§ Teks Ditampilkan:
Otak kita juga memerlukan penghangatan kurang lebih 6-8 menit.  Baca kembali hafalan masa lalu atau bacaan yang baru dihafal.
c.                 Tarkiz, konsentrasi
Dalam mengahafal al-Qur’an dibutuhkan konsentrasi baik konsentrasi redaksional maupun konsentrasi makna
d.                Tikrar atau mengulang-ulang
e.                 Tarabuth, atau mengaitkan redaksional dengan makna[15]
              Menurut Sa’dulloh ada tiga macam metode untuk menghafal al-Qur’an yaitu:
   a. Metode seluruhnya, yaitu membaca satu halaman dari baris pertama samapai baris terakhir secara berulang-ulang samapai hafal.
  b. Metode bagian, yaitu orang menghafal ayat demi ayat, atau  kalimat  yang dirangkaikan samapai satu halaman
         c. Metode campuran, yaitu kombinasi antara metode seluruhnya dengan metode bagian. Mula-mula dengan membaca satu halaman berulang-ulang, kemudian pada bagian tertentu dihafal tersendiri. Kemudian diulang kembali secara keseluruhan.[16]

             Selanjutnya Sa’dulloh  menjelaskan ada sembilan cara mudah menghafal al-Qur’an yaitu:
1)        Memahami makna ayat sebelum dihafal
2)        Mengulang-ulang membaca (bin-nazhar) sebelum menghafal
3)        Mendengarkan bacaan orang yang lebih ahli
4)        Sering menulis ayat-ayat al-Qur’an
5)        Memerhatikan ayat atau kalimat yang serupa
6)        Selalu mengulang-ulang (takrir) hafalan sendiri
7)        Mengulang (takrir) hafalan dalam shalat
8)        Mengulang (takrir) hafalan bersama-sama
9)        Mengulang (takrir) hafalan dihadapan guru.[17]

                  Menurut Abdussalan An-Nadani, Al-Hafizh ada 8 langkah hebat hafal al-Qur’an yaitu:
1)   Lima ayat jangan lupa
Menghafal lima ayat dalam sehari berarti akan menghafal 150 ayat dalam satu bulan, apabila istiqamah dalam menghafal lima ayat dalam sehari, maka dengan izin Allah akan hafal 1800 ayat di penghujung tahun, tidak akan merasa lelah dan kesulitan.

§ Data Ditampilkan:
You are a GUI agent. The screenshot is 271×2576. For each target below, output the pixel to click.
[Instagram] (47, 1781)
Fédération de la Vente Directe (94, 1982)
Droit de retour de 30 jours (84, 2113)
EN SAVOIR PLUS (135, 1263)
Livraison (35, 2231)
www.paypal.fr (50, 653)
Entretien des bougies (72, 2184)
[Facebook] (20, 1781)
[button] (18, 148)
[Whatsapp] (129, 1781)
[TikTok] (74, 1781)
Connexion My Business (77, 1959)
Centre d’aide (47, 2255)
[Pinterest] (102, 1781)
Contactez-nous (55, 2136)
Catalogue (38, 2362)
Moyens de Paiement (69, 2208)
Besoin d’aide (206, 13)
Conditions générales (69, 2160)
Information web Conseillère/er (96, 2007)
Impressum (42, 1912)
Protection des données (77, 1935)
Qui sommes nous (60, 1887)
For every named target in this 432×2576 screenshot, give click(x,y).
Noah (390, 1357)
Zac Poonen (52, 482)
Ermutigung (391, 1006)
---
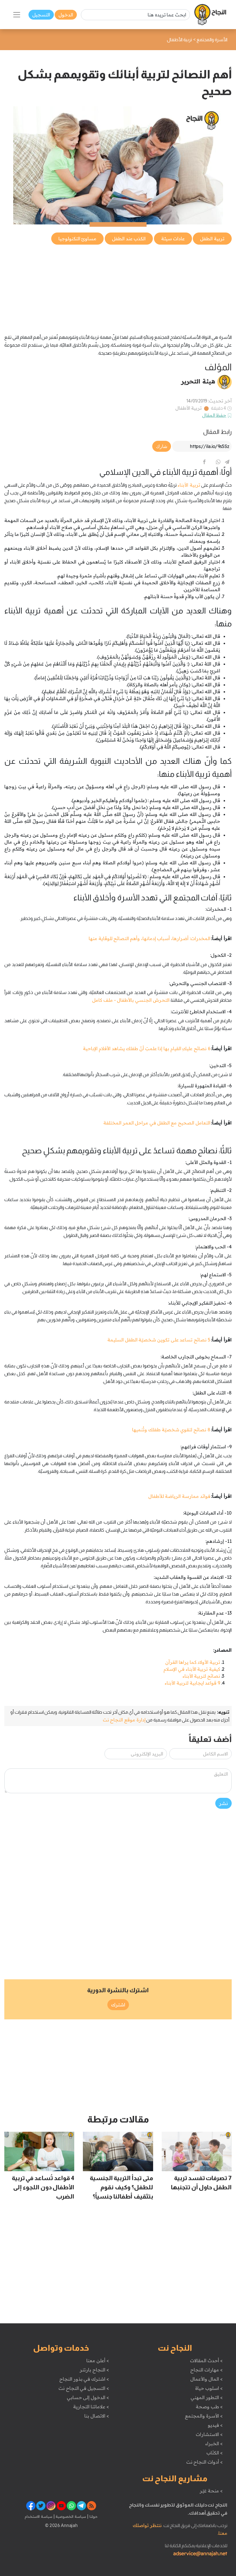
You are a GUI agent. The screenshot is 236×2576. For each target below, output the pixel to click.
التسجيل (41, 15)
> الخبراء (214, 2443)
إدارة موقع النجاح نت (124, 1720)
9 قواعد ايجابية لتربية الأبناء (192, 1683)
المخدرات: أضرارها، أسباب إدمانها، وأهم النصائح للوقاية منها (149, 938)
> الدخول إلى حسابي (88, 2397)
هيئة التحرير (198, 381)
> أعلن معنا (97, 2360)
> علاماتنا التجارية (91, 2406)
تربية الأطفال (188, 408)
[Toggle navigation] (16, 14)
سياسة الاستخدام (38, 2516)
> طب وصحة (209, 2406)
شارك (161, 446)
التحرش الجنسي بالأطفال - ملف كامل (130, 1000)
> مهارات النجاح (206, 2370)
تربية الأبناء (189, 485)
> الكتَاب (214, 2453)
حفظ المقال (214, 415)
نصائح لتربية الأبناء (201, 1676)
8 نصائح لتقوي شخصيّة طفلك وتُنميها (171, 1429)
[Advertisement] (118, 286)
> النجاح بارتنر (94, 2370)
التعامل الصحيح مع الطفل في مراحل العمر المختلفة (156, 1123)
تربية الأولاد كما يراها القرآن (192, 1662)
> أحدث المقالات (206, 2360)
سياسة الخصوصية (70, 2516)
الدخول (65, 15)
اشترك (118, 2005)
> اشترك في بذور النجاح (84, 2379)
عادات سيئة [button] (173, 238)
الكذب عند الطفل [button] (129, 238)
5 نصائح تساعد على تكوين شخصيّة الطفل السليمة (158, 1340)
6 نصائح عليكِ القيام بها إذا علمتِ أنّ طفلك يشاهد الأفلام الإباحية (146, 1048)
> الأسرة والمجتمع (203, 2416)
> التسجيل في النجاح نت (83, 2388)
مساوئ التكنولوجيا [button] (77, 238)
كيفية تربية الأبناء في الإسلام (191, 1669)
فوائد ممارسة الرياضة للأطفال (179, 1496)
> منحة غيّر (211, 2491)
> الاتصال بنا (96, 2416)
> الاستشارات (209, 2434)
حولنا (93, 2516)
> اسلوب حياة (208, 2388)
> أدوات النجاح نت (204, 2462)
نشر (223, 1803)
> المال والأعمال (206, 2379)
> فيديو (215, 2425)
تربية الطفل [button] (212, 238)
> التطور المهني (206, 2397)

§ Permintaan 1: Tuliskan bagian teks tentang menghafal al-Qur’an mulai dari "c.                 Tarkiz, konsentrasi" sampai dengan "berulang-ulang samapai hafal.", tanpa mengubah satu karakter pun.
§ Permintaan 2: Ambil setiap baris catatan yang memuat string "output", dengan membedakan huruf besar dan huruf kecil.

§ Jawaban Benar 1:
c.                 Tarkiz, konsentrasi
Dalam mengahafal al-Qur’an dibutuhkan konsentrasi baik konsentrasi redaksional maupun konsentrasi makna
d.                Tikrar atau mengulang-ulang
e.                 Tarabuth, atau mengaitkan redaksional dengan makna[15]
              Menurut Sa’dulloh ada tiga macam metode untuk menghafal al-Qur’an yaitu:
   a. Metode seluruhnya, yaitu membaca satu halaman dari baris pertama samapai baris terakhir secara berulang-ulang samapai hafal.

§ Jawaban Benar 2:
You are a GUI agent. The screenshot is 271×2576. For each target below, output the pixel to click.
You are a GUI agent. The screenshot is 236×2576. For each target below, output the pixel to click.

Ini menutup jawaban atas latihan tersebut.